→ What is required
Please quote the records verbatim, beginning with the first line and stopping after the line that contains "763, 757, 769)".

→ Data extract
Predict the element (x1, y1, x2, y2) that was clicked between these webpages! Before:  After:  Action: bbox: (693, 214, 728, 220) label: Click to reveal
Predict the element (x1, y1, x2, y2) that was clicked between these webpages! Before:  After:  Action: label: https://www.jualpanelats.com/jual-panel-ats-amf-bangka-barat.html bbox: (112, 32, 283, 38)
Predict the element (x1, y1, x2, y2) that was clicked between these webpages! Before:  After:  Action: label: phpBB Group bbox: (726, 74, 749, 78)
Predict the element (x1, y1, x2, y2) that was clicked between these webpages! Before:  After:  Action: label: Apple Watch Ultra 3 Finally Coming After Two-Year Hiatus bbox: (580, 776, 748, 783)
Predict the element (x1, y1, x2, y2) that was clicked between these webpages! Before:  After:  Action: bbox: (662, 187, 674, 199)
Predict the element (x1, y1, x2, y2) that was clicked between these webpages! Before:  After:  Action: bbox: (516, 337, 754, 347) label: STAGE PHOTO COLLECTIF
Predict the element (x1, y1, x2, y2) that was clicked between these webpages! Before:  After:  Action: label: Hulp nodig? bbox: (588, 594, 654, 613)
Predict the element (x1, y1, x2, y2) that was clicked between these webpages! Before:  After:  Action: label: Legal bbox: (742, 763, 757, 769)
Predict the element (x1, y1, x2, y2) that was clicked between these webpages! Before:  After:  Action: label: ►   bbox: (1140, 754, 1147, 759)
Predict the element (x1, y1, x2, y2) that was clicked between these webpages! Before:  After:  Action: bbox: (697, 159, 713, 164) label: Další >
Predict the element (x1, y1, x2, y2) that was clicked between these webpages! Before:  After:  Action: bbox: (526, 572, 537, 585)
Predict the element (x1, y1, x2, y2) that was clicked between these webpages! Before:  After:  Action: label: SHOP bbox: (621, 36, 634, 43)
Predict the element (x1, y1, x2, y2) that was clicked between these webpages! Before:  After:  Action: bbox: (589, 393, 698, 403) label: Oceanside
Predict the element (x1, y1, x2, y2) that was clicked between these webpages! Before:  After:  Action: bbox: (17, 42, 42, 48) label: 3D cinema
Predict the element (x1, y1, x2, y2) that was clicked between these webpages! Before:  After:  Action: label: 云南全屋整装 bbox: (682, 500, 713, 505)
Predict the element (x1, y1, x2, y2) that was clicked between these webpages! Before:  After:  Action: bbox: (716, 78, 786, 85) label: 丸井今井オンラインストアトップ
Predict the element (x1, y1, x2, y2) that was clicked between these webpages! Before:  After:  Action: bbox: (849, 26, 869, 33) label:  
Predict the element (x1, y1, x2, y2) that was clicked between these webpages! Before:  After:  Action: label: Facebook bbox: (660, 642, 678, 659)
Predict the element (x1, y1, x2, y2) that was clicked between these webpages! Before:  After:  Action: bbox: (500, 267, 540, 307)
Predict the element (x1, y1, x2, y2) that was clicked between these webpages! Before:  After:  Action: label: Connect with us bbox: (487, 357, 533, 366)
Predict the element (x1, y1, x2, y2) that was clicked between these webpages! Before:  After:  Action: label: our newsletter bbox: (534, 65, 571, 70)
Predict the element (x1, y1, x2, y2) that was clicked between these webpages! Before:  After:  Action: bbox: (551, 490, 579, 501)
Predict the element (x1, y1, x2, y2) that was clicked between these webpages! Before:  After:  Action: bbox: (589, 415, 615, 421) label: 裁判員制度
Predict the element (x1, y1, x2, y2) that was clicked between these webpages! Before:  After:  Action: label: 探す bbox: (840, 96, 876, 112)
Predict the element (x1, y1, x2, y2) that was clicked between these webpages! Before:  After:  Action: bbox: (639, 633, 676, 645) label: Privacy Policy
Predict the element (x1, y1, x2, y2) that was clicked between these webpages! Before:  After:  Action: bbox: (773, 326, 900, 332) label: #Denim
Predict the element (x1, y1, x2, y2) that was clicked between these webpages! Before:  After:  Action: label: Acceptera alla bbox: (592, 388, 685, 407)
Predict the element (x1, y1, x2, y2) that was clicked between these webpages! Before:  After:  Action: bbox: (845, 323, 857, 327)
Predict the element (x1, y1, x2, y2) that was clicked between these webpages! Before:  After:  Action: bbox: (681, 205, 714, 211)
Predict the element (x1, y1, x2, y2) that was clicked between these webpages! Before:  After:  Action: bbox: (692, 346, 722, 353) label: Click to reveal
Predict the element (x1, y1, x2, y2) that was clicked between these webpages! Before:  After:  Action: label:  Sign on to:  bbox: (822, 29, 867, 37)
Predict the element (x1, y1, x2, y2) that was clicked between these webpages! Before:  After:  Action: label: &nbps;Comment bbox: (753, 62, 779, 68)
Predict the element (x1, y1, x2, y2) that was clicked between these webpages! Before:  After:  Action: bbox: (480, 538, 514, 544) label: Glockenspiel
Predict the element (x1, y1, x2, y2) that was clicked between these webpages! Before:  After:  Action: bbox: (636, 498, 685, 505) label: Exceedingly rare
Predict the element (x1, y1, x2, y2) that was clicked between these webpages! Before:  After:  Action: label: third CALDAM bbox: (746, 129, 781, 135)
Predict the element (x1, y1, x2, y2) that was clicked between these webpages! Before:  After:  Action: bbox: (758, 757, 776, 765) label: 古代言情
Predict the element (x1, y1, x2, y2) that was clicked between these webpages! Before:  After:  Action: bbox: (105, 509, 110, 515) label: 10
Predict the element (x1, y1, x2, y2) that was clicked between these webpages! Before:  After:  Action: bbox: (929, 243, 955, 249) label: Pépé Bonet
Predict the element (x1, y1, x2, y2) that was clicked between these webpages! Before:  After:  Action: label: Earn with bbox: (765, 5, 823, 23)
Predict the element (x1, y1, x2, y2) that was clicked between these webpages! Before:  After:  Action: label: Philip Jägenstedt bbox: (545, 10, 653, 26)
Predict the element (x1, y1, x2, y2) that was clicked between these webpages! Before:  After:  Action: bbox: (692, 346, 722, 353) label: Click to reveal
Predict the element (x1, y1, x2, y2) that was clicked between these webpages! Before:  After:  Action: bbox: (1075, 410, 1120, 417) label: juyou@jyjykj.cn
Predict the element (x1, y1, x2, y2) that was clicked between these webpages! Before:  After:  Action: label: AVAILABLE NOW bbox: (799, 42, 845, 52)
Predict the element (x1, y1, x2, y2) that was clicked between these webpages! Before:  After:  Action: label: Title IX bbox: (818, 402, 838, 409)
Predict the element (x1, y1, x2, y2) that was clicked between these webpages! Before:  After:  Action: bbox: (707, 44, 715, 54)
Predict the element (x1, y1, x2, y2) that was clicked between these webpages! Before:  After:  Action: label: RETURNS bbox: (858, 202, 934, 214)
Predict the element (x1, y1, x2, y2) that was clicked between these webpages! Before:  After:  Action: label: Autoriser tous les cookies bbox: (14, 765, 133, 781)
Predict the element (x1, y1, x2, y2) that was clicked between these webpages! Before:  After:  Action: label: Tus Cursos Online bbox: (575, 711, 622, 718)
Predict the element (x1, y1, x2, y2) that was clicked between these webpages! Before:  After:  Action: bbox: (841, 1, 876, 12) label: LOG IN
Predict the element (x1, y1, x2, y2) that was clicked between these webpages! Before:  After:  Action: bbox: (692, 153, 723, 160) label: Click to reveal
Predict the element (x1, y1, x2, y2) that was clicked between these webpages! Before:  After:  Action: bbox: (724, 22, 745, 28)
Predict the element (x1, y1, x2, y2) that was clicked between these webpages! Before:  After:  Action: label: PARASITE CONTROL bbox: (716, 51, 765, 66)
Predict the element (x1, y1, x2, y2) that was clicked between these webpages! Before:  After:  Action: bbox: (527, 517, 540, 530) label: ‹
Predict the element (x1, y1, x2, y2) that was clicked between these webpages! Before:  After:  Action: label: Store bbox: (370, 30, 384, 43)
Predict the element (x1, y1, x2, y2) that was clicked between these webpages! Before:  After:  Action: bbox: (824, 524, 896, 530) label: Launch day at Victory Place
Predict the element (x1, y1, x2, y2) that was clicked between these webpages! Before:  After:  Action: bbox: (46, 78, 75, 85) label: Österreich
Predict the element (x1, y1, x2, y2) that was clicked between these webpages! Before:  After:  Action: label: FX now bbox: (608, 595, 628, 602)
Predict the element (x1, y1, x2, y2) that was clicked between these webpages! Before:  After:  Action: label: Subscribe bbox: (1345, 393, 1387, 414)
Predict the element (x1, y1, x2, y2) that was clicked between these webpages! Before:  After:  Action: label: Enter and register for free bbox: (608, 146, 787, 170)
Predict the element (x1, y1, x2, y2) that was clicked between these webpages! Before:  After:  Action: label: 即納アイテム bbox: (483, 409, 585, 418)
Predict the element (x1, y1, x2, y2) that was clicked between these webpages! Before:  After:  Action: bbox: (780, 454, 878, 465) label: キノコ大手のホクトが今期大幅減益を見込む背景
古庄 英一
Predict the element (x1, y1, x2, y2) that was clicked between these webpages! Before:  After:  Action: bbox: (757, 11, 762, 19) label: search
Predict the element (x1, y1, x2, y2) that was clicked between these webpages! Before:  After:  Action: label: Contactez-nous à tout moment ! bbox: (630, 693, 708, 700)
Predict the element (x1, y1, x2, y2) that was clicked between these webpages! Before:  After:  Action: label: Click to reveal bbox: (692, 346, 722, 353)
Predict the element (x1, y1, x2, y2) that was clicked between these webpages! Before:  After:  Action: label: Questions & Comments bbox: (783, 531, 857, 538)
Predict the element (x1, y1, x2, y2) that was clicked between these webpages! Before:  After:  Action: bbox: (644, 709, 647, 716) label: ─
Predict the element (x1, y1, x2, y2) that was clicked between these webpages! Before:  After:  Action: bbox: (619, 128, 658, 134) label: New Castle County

→ Written reply
Predict the element (x1, y1, x2, y2) that was clicked between these webpages! Before:  After:  Action: bbox: (693, 214, 728, 220) label: Click to reveal
Predict the element (x1, y1, x2, y2) that was clicked between these webpages! Before:  After:  Action: label: https://www.jualpanelats.com/jual-panel-ats-amf-bangka-barat.html bbox: (112, 32, 283, 38)
Predict the element (x1, y1, x2, y2) that was clicked between these webpages! Before:  After:  Action: label: phpBB Group bbox: (726, 74, 749, 78)
Predict the element (x1, y1, x2, y2) that was clicked between these webpages! Before:  After:  Action: label: Apple Watch Ultra 3 Finally Coming After Two-Year Hiatus bbox: (580, 776, 748, 783)
Predict the element (x1, y1, x2, y2) that was clicked between these webpages! Before:  After:  Action: bbox: (662, 187, 674, 199)
Predict the element (x1, y1, x2, y2) that was clicked between these webpages! Before:  After:  Action: bbox: (516, 337, 754, 347) label: STAGE PHOTO COLLECTIF
Predict the element (x1, y1, x2, y2) that was clicked between these webpages! Before:  After:  Action: label: Hulp nodig? bbox: (588, 594, 654, 613)
Predict the element (x1, y1, x2, y2) that was clicked between these webpages! Before:  After:  Action: label: Legal bbox: (742, 763, 757, 769)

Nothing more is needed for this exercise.